We always hear sweet stories of beauty secrets our favorite celebrities and It girls learned from their moms. There's something undeniably beautiful about classified intel being passed along from woman to woman, mother to daughter, from one generation to the next. We're so fascinated by these familial lines of beauty knowledge that there are countless roundups of motherly beauty tips, tricks, and lessons in the media. Just a couple months ago, I covered how stars from Kendall Jenner to Kaia Gerber have their moms to thank for their best beauty advice.
And though all these nostalgic narratives are lovely to read (and certainly informative—after all, mother knows best), they don't always ring true for non-celebrities who have endured such awkward phases as troubled skin, overplucked eyebrows, or a bad dye job. So while we'll always love our moms, anyone who winces when they catch sight of their go-to "beauty look" in an adolescent photo has at some point wondered, Mom, why didn't you teach me these beauty lessons sooner?
So for everyone who's suffered through a beauty blunder—that could have easily been stopped by the woman who raised you—here at Byrdie HQ, we've rounded up the top beauty rules we had to learn on our own.
"I've always pretty much idolized my mom—especially when it comes to her beauty aesthetic. (At 70, she literally has glowier skin me. It kills me. But only a little.) Growing up, I would sit outside her bathroom (literally, I would park my kiddie stool right outside the door) and watch as she'd situate her hair in rollers, apply her eye shadow, and swipe on a really great lip color. Then at night, the process would kind of repeat itself in reverse—I would watch her use her collection of bottles, tubes, and tubs to take off the day immediately after getting home. I was fascinated by makeup and skincare products, and so those were the products I would pick up and experiment with. However, I would never touch my hair, and avoided any kind of styling tool like it was cough syrup. (This aversion might also stem from 13 straight years of dance-required bun forms and immovable hair spray, but that's a conversation for another day.)

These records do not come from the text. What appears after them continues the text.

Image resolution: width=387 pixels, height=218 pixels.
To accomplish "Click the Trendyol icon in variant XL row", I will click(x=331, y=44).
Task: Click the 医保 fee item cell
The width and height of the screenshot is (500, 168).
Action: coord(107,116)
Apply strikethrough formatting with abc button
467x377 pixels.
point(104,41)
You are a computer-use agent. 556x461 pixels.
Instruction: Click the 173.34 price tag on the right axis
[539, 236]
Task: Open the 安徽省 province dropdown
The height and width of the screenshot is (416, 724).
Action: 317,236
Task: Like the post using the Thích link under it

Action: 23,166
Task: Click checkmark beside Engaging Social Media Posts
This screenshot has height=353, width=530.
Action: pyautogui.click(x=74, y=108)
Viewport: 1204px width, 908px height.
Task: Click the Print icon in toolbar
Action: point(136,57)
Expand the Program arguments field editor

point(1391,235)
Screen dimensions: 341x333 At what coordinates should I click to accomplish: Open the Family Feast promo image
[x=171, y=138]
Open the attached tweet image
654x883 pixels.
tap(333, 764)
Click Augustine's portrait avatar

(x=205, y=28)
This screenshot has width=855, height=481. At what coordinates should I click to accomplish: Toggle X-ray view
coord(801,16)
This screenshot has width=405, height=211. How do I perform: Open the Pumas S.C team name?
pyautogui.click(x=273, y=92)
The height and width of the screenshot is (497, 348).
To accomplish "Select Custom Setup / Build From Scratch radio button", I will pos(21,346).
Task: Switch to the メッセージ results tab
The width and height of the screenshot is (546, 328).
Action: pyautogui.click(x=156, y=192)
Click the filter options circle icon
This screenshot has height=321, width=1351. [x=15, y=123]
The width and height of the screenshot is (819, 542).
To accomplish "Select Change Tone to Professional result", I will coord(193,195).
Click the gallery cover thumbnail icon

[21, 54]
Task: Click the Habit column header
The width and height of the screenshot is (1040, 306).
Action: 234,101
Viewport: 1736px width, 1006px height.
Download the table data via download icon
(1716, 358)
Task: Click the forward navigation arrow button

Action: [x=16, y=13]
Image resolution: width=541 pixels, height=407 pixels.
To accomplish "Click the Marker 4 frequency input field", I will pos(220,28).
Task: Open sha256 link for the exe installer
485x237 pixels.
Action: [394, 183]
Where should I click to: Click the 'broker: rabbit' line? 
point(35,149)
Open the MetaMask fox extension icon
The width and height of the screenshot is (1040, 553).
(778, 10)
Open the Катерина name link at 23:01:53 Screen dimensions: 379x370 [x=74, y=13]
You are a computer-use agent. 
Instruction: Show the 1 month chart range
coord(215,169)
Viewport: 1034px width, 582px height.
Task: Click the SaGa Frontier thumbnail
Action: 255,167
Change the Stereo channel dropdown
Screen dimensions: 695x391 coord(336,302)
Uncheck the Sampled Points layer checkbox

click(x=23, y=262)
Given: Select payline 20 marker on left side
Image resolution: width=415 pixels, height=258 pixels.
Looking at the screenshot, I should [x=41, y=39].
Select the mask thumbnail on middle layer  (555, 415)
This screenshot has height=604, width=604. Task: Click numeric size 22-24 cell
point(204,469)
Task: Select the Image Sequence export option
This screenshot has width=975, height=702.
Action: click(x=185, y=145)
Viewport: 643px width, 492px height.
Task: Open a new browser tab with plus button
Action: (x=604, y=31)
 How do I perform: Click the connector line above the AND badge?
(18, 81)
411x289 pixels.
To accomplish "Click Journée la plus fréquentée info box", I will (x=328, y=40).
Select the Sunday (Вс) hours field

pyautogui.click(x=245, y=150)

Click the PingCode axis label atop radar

"Even though my mom has and always will style her hair daily (and if it looks anything short of perfect she gets a bit grumpy—sorry mom, just telling it like it is), I've never picked up the habit. And as a result, I'm horrible at doing my own hair. Horrible. A blow-dryer and flat iron are about all I can manage and most of the time I rely on my neighborhood Drybar or just a good ole ponytail holder to suffice instead. I credit my mom with so many wonderful beauty lessons (e.g., being able to go bare-faced on the weekends 100% comfortably, always wearing sunscreen, going for a bold lip, etc.), but I also (from a still very kind and loving place in my heart) credit her with my absolute suckiness at styling." — Erin Jahns, assistant editor
"I was a bit of a rebellious kid beauty-wise. My mom wouldn't let me wear makeup in middle school, so I walked up the street to a CVS, bought my own mascara, came home, put it on, and asked her if she noticed anything different. After studying my face for a while, she asked if I was wearing mascara. 'See!' I said. 'It's subtle. I should be able to wear it.' And from then on, I slowly graduated to eye shadow and blush. Little devil I was.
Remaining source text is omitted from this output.